II

Le cœur d’un homme vierge est un vase profond

C’est entendu. Je ne suis plus un prodige et j’ai laissé à d’autres la gloire de représenter le lycée au concours général. Je ne suis pas un cancre — non, c’est trop difficile d’être un cancre. Je suis un élève médiocre. J’erre mélancoliquement, au début des mois d’août, dans le purgatoire des accessits.

— Sic transit gloria mundi, soupire mon oncle, qui ne sait pas le latin, mais qui a lu la phrase au bas d’une vieille estampe qui représente Bélisaire tendant son casque aux passants.

C’est mon oncle, à présent, qui veille sur mes jeunes années. Mes parents sont morts, et il m’a été donné comme tuteur.

— Une tutelle pareille, ai-je entendu dire à l’enterrement de ma mère, ça vaut de l’or en barre ; le petit s’en apercevra plus tard.

Depuis, j’ai appris bien d’autres choses. Les employés et les domestiques ont parlé ; les amis et connaissances m’ont plaint beaucoup. On s’intéresse tant aux orphelins !… Et, ce qu’on ne m’a pas dit, je l’ai deviné. « Les yeux du bœuf, disent les paysans, lui montrent l’homme dix fois plus grand qu’il n’est ; sans quoi le bœuf n’obéirait point. » Eh ! bien, l’enfant, l’enfant qui souffre, a ces yeux-là. Des yeux qui grossissent les gens qu’il déteste ; qui, en outrant ce qu’il connaît d’exécrable en eux, lui font apercevoir confusément, mais sûrement, les ignominies qu’il en ignore ; des yeux qui ne distinguent pas les détails, sans doute, mais qui lui représentent l’être abhorré dans toute la truculence de son infamie et l’amplitude de sa méchanceté — qui le lui rendent physiquement répulsif. — Les premières aversions d’enfant seraient moins fortes, sans cela, ces aversions douloureuses qui font courir dans l’être des frémissements barbares ; et des souvenirs qu’elles laissent lorsqu’elles se sont éloignées et transformées en rancunes, ne germeraient point des haines d’homme.

Je sais que je suis volé. Je vois que je suis volé. L’argent que mes parents ont amassé, et qu’ils m’ont légué, je ne l’aurai pas. Je ne serai pas riche ; je serai peut-être un pauvre.
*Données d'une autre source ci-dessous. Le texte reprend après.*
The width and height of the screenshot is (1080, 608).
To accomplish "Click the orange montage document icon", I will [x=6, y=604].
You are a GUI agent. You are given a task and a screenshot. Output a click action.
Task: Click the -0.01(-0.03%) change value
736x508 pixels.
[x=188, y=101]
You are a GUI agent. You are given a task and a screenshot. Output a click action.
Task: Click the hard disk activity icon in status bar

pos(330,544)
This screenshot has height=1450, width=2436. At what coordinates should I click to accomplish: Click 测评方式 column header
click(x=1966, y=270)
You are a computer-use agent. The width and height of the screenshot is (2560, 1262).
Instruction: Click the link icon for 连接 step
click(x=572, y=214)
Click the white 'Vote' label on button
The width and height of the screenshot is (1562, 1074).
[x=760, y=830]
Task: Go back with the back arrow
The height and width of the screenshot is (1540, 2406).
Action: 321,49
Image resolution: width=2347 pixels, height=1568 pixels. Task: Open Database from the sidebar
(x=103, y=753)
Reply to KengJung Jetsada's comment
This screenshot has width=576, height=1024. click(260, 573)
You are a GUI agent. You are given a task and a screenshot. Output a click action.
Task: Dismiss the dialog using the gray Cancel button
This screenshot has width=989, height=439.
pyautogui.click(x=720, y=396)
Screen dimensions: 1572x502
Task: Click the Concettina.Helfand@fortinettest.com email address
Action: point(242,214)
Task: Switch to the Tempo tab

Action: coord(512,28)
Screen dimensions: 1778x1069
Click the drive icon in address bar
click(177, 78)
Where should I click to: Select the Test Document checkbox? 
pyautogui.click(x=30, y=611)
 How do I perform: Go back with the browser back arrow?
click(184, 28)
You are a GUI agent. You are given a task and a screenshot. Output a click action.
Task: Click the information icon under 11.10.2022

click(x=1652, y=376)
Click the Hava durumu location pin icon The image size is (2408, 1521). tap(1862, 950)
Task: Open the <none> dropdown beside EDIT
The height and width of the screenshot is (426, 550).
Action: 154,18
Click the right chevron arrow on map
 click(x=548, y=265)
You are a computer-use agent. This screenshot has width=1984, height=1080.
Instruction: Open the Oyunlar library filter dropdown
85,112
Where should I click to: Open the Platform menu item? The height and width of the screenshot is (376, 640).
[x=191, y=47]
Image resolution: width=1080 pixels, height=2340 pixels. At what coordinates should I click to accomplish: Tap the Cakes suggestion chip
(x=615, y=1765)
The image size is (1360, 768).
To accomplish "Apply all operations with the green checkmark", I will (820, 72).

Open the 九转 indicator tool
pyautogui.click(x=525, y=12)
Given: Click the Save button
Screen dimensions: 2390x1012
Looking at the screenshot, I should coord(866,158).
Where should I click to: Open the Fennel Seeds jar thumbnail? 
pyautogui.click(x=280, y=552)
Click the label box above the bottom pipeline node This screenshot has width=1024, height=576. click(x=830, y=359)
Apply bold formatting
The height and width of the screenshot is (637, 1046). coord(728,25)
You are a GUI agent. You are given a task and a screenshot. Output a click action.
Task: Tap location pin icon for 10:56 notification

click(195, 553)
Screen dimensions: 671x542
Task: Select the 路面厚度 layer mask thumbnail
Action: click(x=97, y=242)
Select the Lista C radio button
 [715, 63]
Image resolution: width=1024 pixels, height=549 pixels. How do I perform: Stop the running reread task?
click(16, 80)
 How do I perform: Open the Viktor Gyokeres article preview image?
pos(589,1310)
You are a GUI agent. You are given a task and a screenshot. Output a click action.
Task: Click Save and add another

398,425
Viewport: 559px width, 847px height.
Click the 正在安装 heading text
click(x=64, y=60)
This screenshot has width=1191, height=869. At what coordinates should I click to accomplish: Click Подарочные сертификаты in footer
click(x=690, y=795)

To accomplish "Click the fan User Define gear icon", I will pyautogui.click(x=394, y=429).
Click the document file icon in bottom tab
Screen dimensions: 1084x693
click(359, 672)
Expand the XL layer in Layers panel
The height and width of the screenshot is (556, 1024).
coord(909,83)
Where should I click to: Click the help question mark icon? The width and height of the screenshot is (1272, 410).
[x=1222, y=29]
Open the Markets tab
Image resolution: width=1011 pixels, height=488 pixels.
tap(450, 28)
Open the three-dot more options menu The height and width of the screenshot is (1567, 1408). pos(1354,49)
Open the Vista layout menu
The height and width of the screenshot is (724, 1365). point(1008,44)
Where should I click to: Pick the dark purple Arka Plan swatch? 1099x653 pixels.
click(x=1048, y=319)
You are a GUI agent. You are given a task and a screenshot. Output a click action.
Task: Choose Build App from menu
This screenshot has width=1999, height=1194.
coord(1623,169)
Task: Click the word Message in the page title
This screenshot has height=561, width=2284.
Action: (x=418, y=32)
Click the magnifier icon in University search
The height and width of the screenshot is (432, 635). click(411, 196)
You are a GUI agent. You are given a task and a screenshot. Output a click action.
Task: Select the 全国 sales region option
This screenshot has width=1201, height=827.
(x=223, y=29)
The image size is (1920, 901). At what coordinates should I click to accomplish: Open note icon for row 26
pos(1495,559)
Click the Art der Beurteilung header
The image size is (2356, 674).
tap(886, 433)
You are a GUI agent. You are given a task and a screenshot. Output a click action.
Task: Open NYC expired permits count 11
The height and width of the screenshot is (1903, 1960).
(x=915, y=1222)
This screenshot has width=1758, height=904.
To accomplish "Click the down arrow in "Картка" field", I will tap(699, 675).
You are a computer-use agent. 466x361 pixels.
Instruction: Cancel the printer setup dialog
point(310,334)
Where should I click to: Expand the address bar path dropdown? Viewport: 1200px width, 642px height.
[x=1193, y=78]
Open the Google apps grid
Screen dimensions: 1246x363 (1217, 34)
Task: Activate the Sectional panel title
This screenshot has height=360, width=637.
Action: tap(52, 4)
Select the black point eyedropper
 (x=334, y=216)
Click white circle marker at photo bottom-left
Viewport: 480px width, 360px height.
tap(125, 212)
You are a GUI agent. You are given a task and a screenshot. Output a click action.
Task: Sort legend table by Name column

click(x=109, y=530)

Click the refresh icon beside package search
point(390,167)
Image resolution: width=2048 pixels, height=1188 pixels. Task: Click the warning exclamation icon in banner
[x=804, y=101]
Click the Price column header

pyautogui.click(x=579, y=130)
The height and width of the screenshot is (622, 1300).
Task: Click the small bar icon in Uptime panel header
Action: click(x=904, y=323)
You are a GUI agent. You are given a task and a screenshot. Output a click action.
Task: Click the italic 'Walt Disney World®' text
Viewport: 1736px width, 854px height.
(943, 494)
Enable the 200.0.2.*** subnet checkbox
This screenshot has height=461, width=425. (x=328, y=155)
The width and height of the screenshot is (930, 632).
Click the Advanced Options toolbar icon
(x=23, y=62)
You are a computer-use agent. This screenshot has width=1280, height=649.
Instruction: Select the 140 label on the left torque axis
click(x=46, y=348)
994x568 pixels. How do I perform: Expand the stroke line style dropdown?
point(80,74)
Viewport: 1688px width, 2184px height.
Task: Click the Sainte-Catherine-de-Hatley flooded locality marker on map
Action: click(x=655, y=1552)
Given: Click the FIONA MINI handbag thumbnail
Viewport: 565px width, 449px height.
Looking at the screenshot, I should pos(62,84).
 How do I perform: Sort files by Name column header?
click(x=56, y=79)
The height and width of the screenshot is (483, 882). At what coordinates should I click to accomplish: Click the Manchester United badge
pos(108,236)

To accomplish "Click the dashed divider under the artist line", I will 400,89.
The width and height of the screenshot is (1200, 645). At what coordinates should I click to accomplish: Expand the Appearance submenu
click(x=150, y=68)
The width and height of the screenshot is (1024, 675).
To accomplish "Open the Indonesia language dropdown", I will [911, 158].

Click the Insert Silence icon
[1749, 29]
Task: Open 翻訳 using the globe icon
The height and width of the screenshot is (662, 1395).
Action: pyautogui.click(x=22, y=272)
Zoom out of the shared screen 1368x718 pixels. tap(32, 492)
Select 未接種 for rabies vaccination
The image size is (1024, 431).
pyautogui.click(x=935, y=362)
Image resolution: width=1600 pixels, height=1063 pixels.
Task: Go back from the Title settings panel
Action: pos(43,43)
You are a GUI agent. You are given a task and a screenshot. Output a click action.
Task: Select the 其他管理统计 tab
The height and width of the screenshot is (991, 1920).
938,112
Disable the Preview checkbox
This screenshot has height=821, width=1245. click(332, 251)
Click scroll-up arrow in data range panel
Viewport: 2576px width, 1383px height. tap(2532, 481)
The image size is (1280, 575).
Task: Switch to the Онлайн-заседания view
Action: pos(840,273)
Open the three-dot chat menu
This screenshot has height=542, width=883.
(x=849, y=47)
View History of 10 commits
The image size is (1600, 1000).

J’ai peur d’être un pauvre — et j’aime l’argent, Oui, j’aime l’argent ; je n’aime que ça. C’est l’argent seul, je l’ai assez entendu dire, qui peut épargner toutes les souffrances et donner tous les bonheurs ; c’est l’argent seul qui ouvre la porte de la vie, cette porte au seuil de laquelle les déshérités végètent ; c’est l’argent seul qui donne la liberté. J’aime l’argent. J’ai vu la joie orgueilleuse de ceux qui en ont et l’envie torturante de ceux qui n’en ont pas ; j’ai entendu ce qu’on dit aux riches et le langage qu’on tient aux malheureux. On m’avait appris à être fier de la fortune que je devais avoir, et je sens qu’on ne me regarde plus de la même façon depuis que mes parents sont morts. Il me semble qu’une condamnation pèse sur moi. Je suis volé, et je ne puis pas me défendre, rien dire, rien faire… Cette idée me supplicie, je hais mon oncle ; je le hais d’une haine terrible. Sa bienveillance m’exaspère ; son indulgence m’irrite ; je meurs d’envie de lui crier qu’il est un voleur, quand il me parle ; de lui crier que sa bonté n’est que mensonge et sa complaisance qu’hypocrisie ; de lui dire qu’il s’intéresse autant à moi que le bandit à la victime qu’il détrousse… Les robes de sa fille, ma cousine Charlotte, qui commence à porter des jupes longues, c’est moi qui les paye ; et l’argent qu’il me donne, toutes les semaines, c’est la monnaie de mes billets de banque, qu’il a changés. J’en suis arrivé à ne plus pouvoir manger, chez lui, le dimanche ; les morceaux m’étranglent, j’étouffe de colère et de rage.